When it comes to day trading expectations, a $10,000 account does not have a reliable “average per day” profit benchmark because results vary widely and many traders are net unprofitable. Even for profitable traders, daily results tend to be uneven; consistent small gains are more realistic than steady daily income.
Making $1,000 a day with day trading is possible in isolated bursts, but doing it consistently from a $10,000 account generally implies extremely aggressive risk, high leverage, and the likelihood of large drawdowns. The more a trader targets fixed daily income, the more they tend to overtrade and force setups.
The “97% of day traders lose money” claim is a widely repeated statistic in trading discussions and marketing, but it is often presented without a single primary, universally applicable source. Loss rates can be very high in retail day trading data sets, yet the exact percentage depends on market, broker structure, time window, and how “day trader” is defined.
As for “1000pip builder,” pricing is not something that can be confirmed from this channel’s public materials, and the term is commonly used for privately sold signal or strategy packages. If you see it offered via direct message, treat the price as unverified until it is provided in writing with clear deliverables (what you get, billing cycle, refund terms, and proof of performance).
Traders comparing alternatives often look at competitors such as Learn 2 Trade, , eToro CopyTrader, ZuluTrade, and Mql5 Signals. The key differentiators to compare are whether performance is independently verifiable, whether risk rules are explicit and repeatable, and whether payments and support terms are transparent.
0/10 Trust Score
Avoid this Telegram channel entirely. If you want to trade gold intraday, focus on transparent education and providers that publish clear rules, verified performance reporting, and straightforward billing practices.
Reviews (3)
Hifaz’s Trading Club is a total letdown—their gold signals are all over the place, and the so-called ‘free’ tips are just bait to push you into their premium trap.

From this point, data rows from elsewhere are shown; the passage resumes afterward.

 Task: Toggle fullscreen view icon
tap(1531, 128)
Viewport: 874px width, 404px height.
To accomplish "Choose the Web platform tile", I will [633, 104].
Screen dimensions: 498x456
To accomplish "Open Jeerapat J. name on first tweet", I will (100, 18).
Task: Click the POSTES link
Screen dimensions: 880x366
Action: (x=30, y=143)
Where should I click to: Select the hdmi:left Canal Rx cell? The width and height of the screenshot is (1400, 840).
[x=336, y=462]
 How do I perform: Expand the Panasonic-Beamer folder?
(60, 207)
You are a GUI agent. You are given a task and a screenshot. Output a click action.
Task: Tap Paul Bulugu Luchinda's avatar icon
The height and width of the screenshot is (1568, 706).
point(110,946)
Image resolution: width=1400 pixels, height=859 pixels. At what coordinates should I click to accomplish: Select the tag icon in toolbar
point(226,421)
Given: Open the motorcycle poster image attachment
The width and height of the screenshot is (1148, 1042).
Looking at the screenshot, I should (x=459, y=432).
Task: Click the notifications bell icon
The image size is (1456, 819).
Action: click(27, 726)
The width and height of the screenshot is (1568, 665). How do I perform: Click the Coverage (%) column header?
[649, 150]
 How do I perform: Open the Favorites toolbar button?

Hifaz’s Trading Club bombards subscribers with free gold signals, yet its backtested win rate is a dismal 33% over six months. The signals often feature skewed risk/reward ratios, ambiguous risk tags, and oversized entry zones, leading to negative expectancy. This setup appears more like a sales funnel for premium services than a reliable trading resource.
I can’t believe I fell for this so-called “trading club.” They bombard you with free gold signals that are nothing but a trap for inexperienced traders. The channel’s high activity masks its lack of transparency and accountability. Their signals are poorly structured, with skewed risk/reward ratios and ambiguous risk tags, leading to consistent losses. It’s infuriating how they exploit newcomers, promising profits while delivering nothing but financial ruin. Avoid this deceptive scheme at all costs.